Passage to read
◆ ◆ ◆ ◆
Illustrative image for Hastings President Addresses National Conference on the Wise Use of Emerging Technologies

Hastings Center News

Hastings President Addresses National Conference on the Wise Use of Emerging Technologies

Hastings Center president Mildred Solomon  delivered a keynote address at the Future of Medicine conference, a national health care conference celebrating the convergence of technology, bioethics, population health, and preventive medicine. The event, presented by Centura Health in Denver on May 11 and 12, was attended by hundreds of clinicians, tech entrepreneurs, bioethicists, academics, and trans-disciplinary health care innovators and leaders.

Solomon’s talk focused on emerging biotechnologies and anticipated some of their social, ethical, and policy implications.

“We live in an age of transformative scientific powers, capable of changing the very nature of the human species and radically remaking the planet itself,” she began. “Advances in information technologies and artificial intelligence are combining with advances in the biological sciences, including genetics, reproductive technologies, neuroscience, and synthetic biology, as well as advances in the physical sciences, to create breathtaking synergies. The World Economic Forum has called this period in history, the Fourth Industrial Revolution.”

While these new powers hold great promise for curing and preventing disease, improving agricultural output, and enhancing quality of life, they also raise many questions – including questions about governance. “We don’t even have agreed-upon structures for how to go about developing those answers,” she said. “It’s not an exaggeration to say that the planet is facing a crisis in the governance of emerging technologies.”
◆ ◆ ◆ ◆
In the Hastings Center news item, who presented the Future of Medicine conference, and in what city?

Supplied data
◆ ◆ ◆ ◆
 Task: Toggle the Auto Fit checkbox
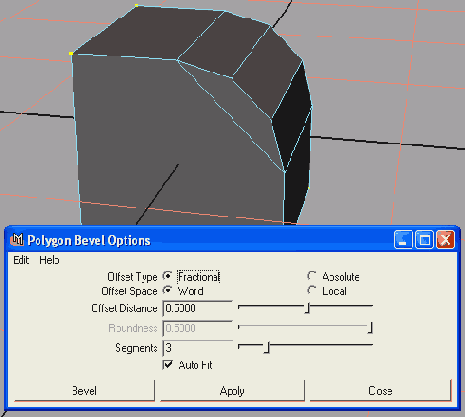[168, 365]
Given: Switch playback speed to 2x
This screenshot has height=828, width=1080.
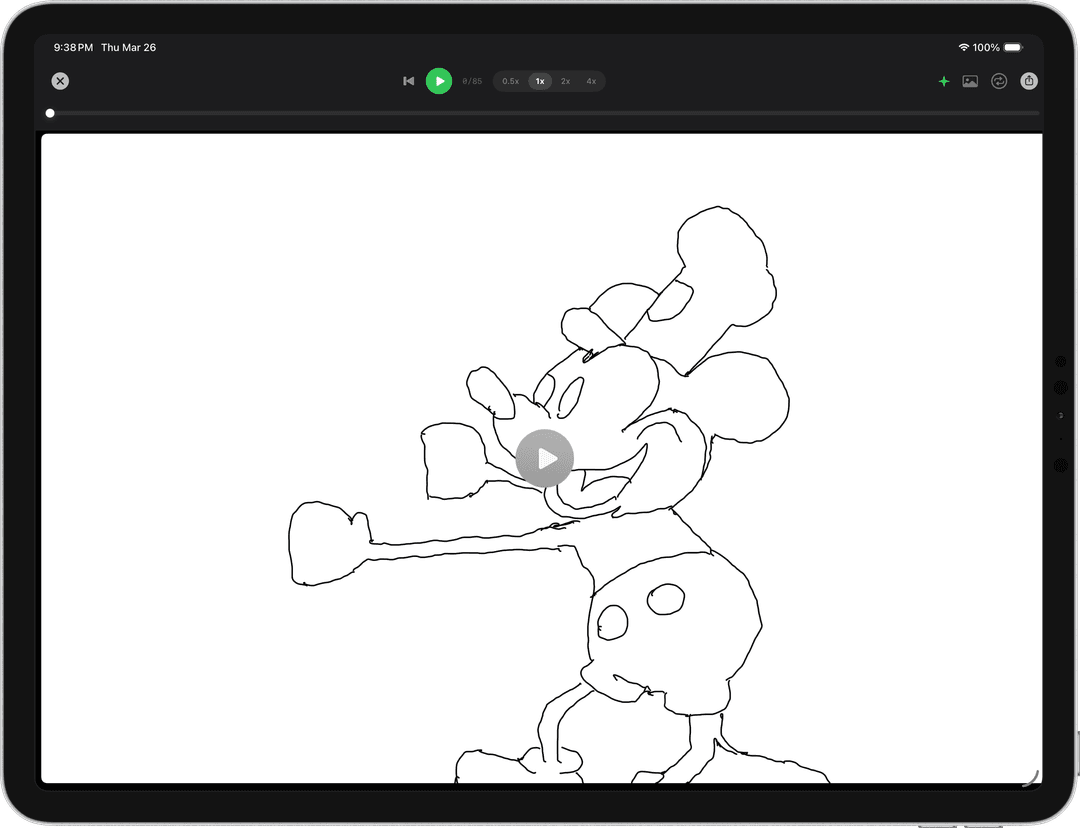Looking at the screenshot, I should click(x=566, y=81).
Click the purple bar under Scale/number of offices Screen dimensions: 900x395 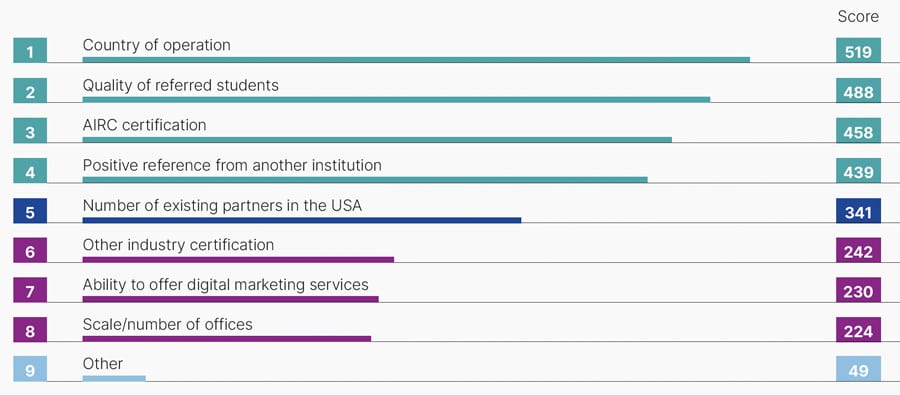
◆ ◆ ◆ ◆
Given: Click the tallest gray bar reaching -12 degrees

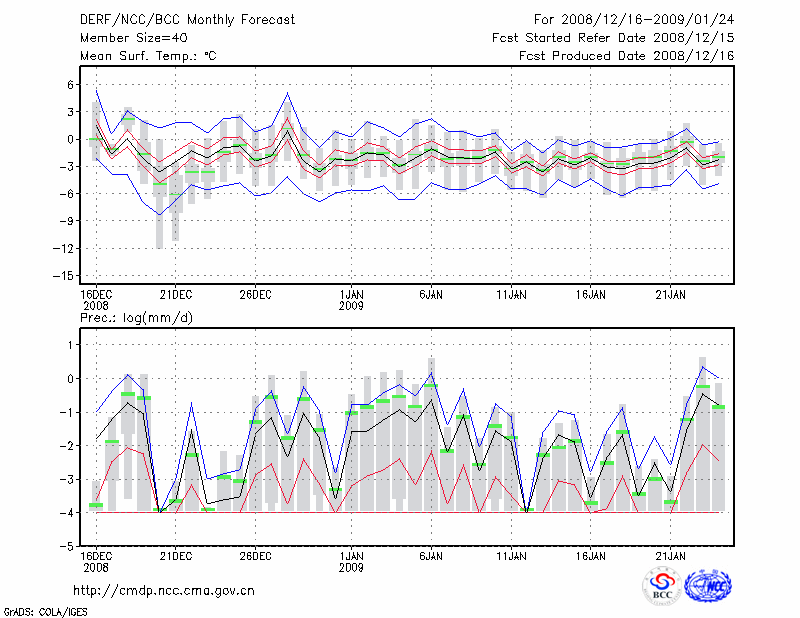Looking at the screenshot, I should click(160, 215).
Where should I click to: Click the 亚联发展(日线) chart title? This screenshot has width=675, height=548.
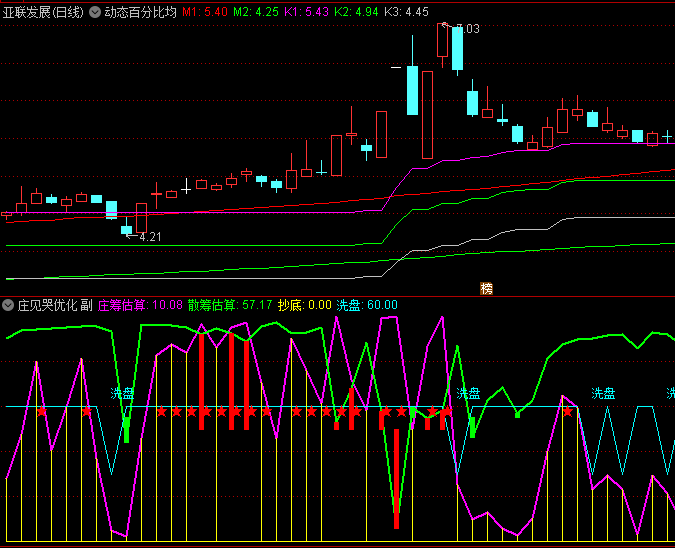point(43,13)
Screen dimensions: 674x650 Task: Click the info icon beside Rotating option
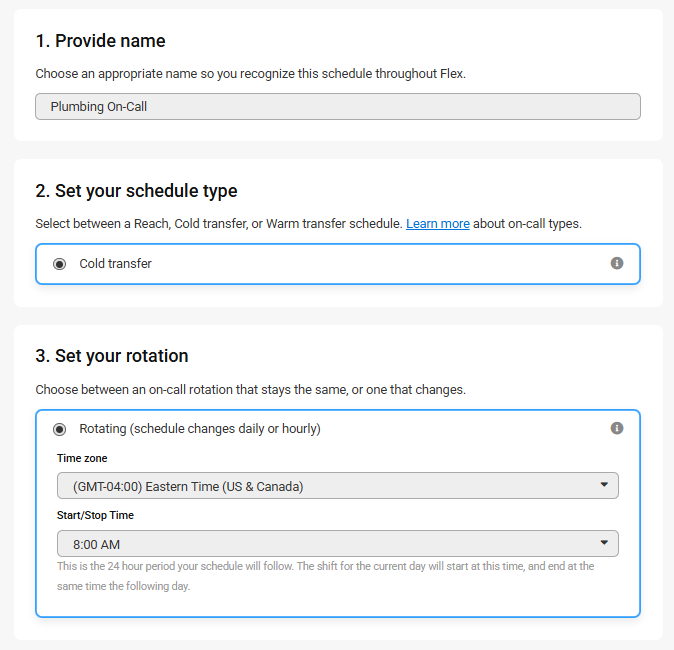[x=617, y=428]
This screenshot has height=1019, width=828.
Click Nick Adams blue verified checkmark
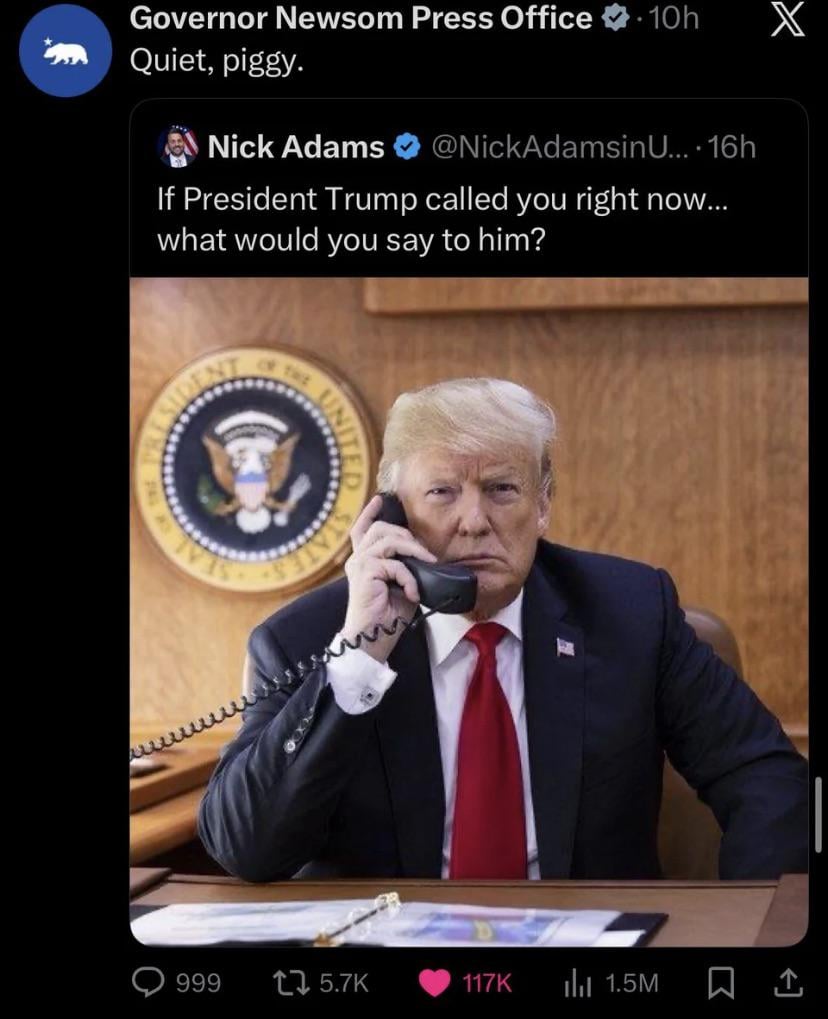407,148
◆ ◆ ◆ ◆
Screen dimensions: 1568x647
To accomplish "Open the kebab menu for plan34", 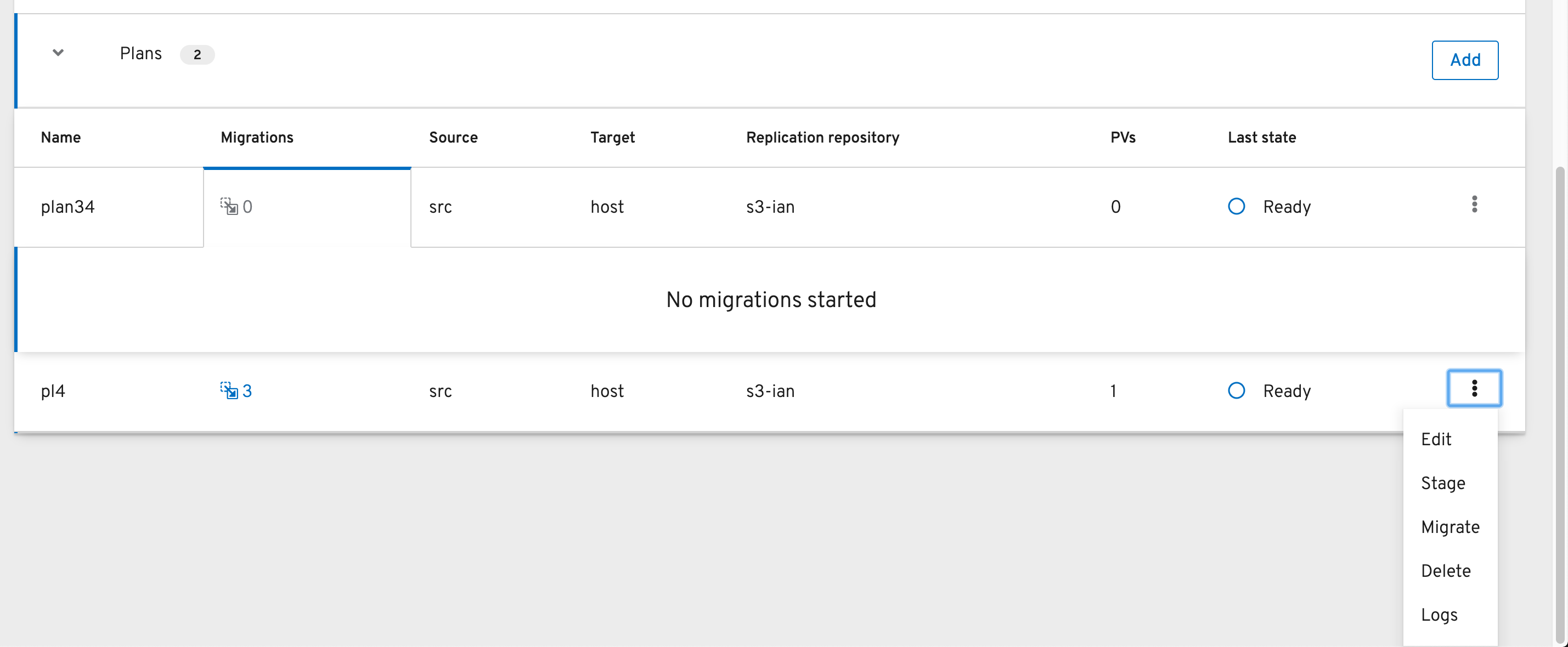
◆ ◆ ◆ ◆
Answer space
Centura Health presented it in Denver.